A sect of Jewish mystics active in Palestine around the beginning of the Common Era, the Essenes were known only from scattered references in a handful of ancient books until 1947, when the Dead Sea Scrolls came to light in a cave near Qumran in Jordan. As with most of the secret traditions of the ancient world, the Essenes were woven into many theories of the history of secret societies, and turned into the ancestors of several nineteenth- and twentieth-century secret societies in the western world. Much of the misinformation still circulating about the Essenes in popular culture comes from this source. See Dead Sea Scrolls; retrospective recruitment.

Between the Dead Sea Scrolls and the references in Josephus and other ancient writers, a fairly clear history of the Essenes can be pieced together. They emerged out of the tangled religious politics of the kingdom of Judea in the second century BCE, as a group of puritanical Jews convinced that the Judaism of their time had gone astray and they themselves were the only true worshippers of the Jewish god. They left Jerusalem and, after 20 years of uncertainty, settled at Qumran under the direction of a leader called the Teacher of Righteousness. Convinced that the Messiah would soon appear, destroy their enemies, and make them rulers of the world, they remained a fringe group on the edge of the Jewish community until 68 CE, when the Qumran community was destroyed by Roman soldiers and its members killed, enslaved, or dispersed. Before the end, members of the group hid its sacred scriptures in caves near the community, where they were found nearly 2000 years later.
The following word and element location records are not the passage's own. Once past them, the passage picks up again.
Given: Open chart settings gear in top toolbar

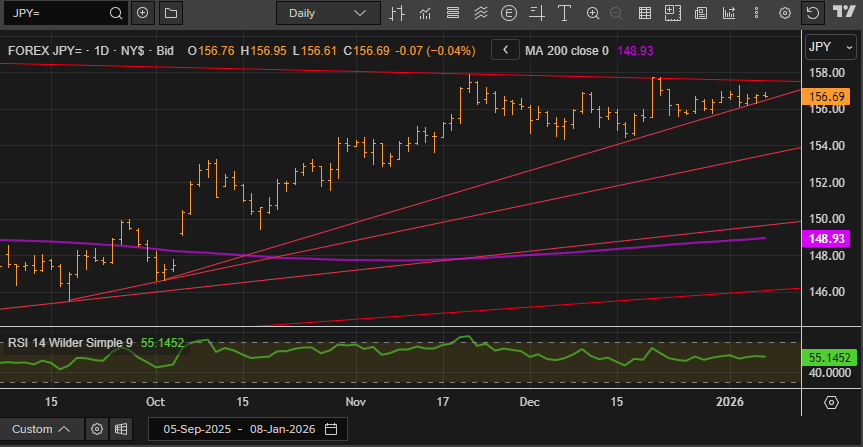Looking at the screenshot, I should (x=785, y=13).
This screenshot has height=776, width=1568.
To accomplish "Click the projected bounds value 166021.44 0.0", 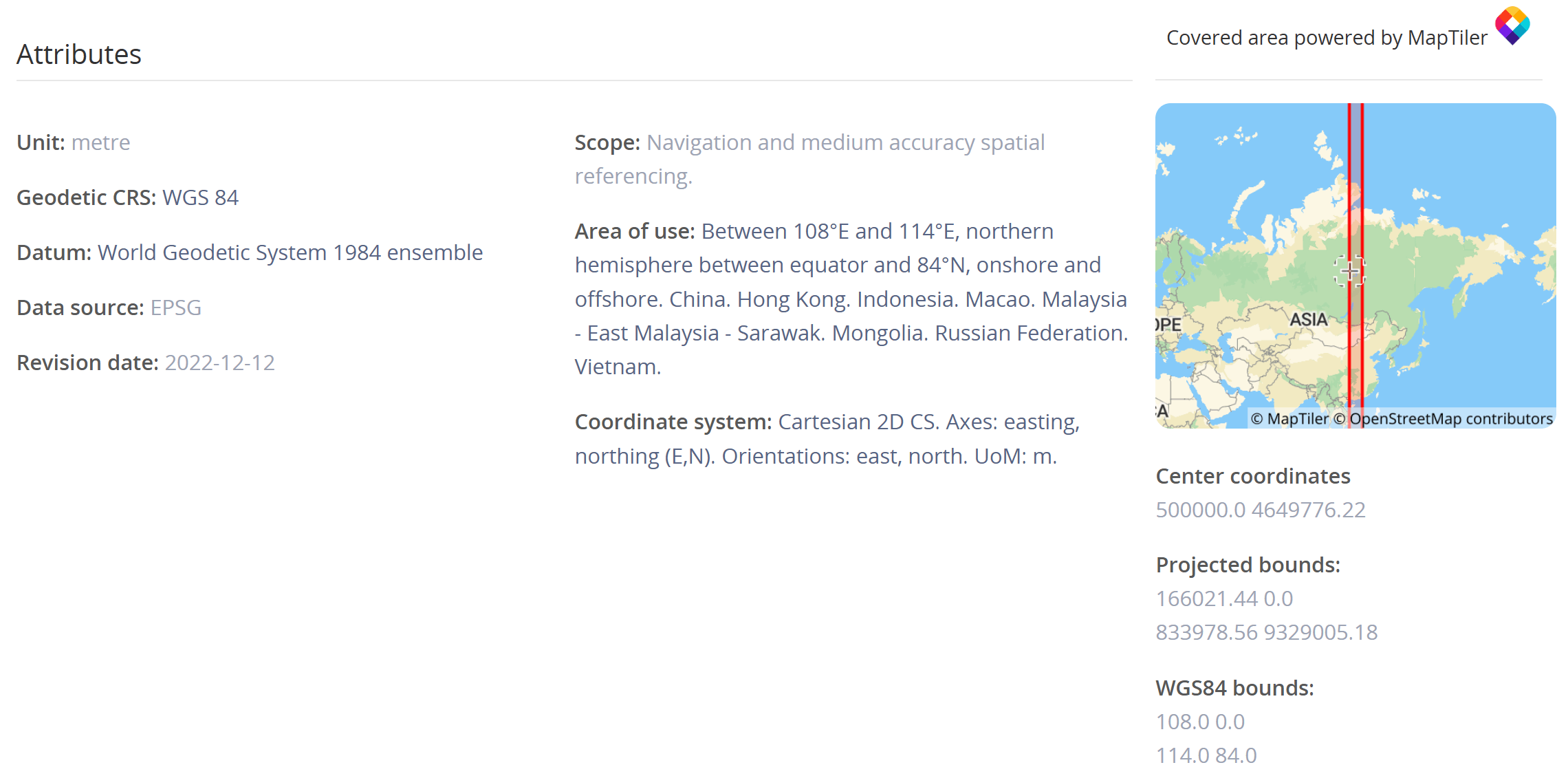I will 1224,599.
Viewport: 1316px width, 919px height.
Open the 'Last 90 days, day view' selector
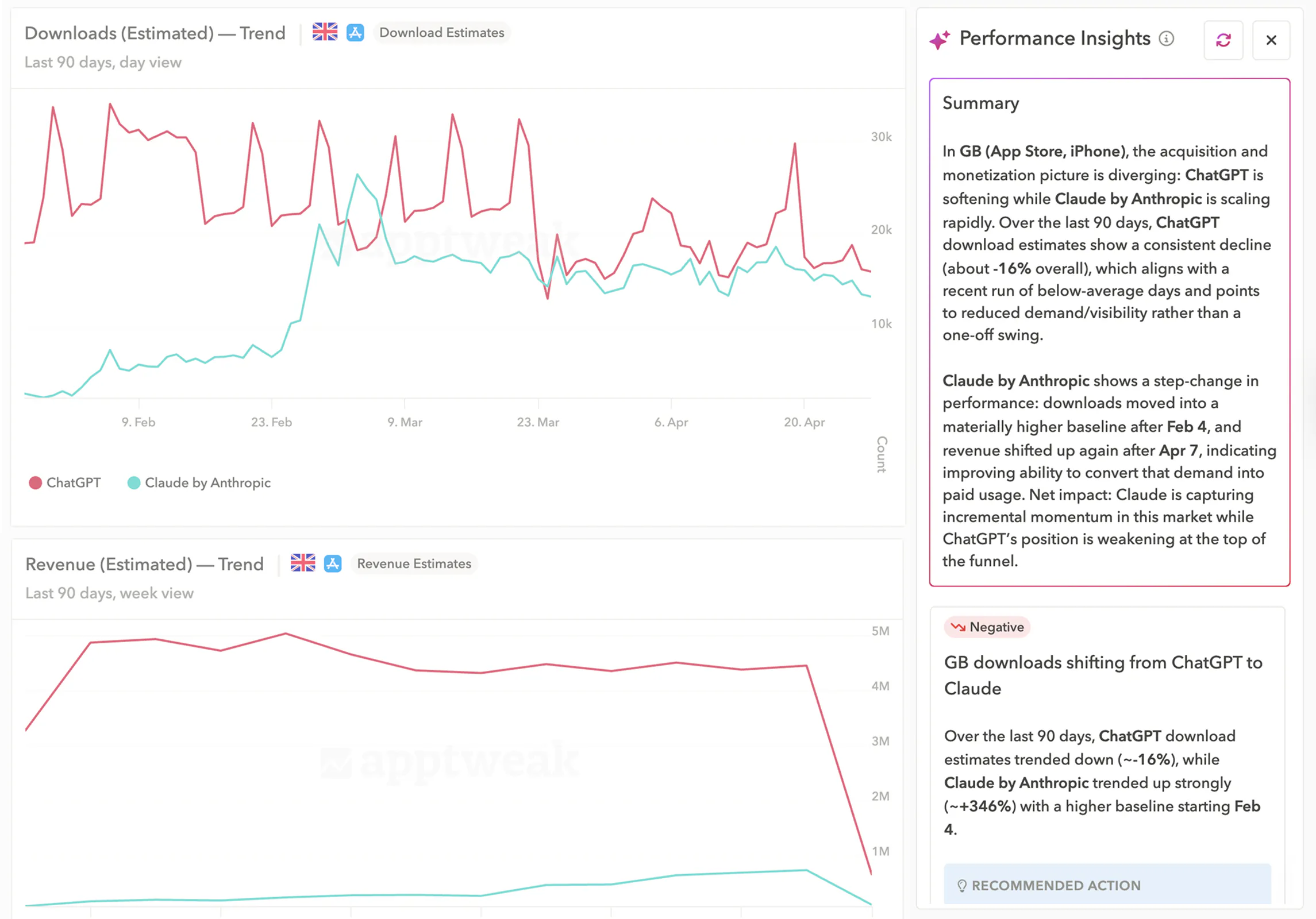(x=102, y=62)
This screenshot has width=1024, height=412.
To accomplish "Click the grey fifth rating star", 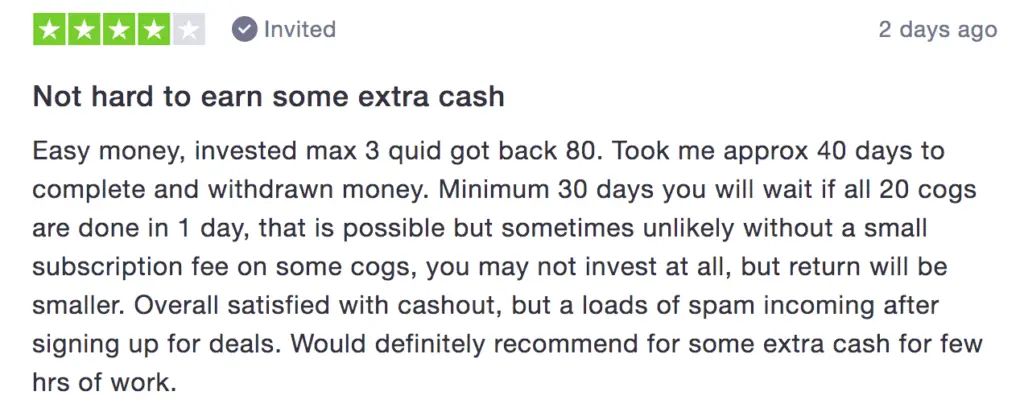I will pos(189,29).
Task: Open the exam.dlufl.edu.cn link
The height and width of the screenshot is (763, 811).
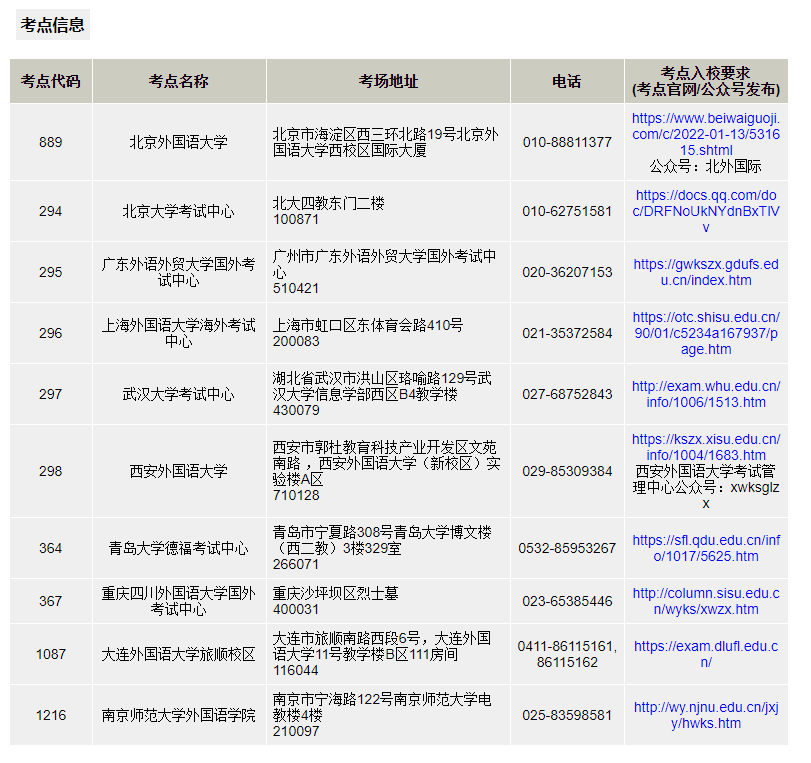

The possibility that the early Christian church in Jerusalem had strong parallels with the Essenes has been much discussed among scholars, and there are certainly similarities between the Essene beliefs and those of early Christianity. Still, it is a very long leap from this to the confident assertions in many recent books of alternative history that Jesus was an Essene, for example, or that the early Church and the Essene movement were the same thing. Attempts to fasten the Essenes securely into a line of initiates reaching from ancient Egypt to Freemasonry or the like are equally difficult to justify, since the “Essene” features in Freemasonry are also found in the Old Testament and the Talmud, while the distinctive elements of Essene spirituality were lost when Qumran was destroyed and cannot be found in Freemasonry or any later tradition. See Christian origins; Freemasonry, origins of; Jesus of Nazareth.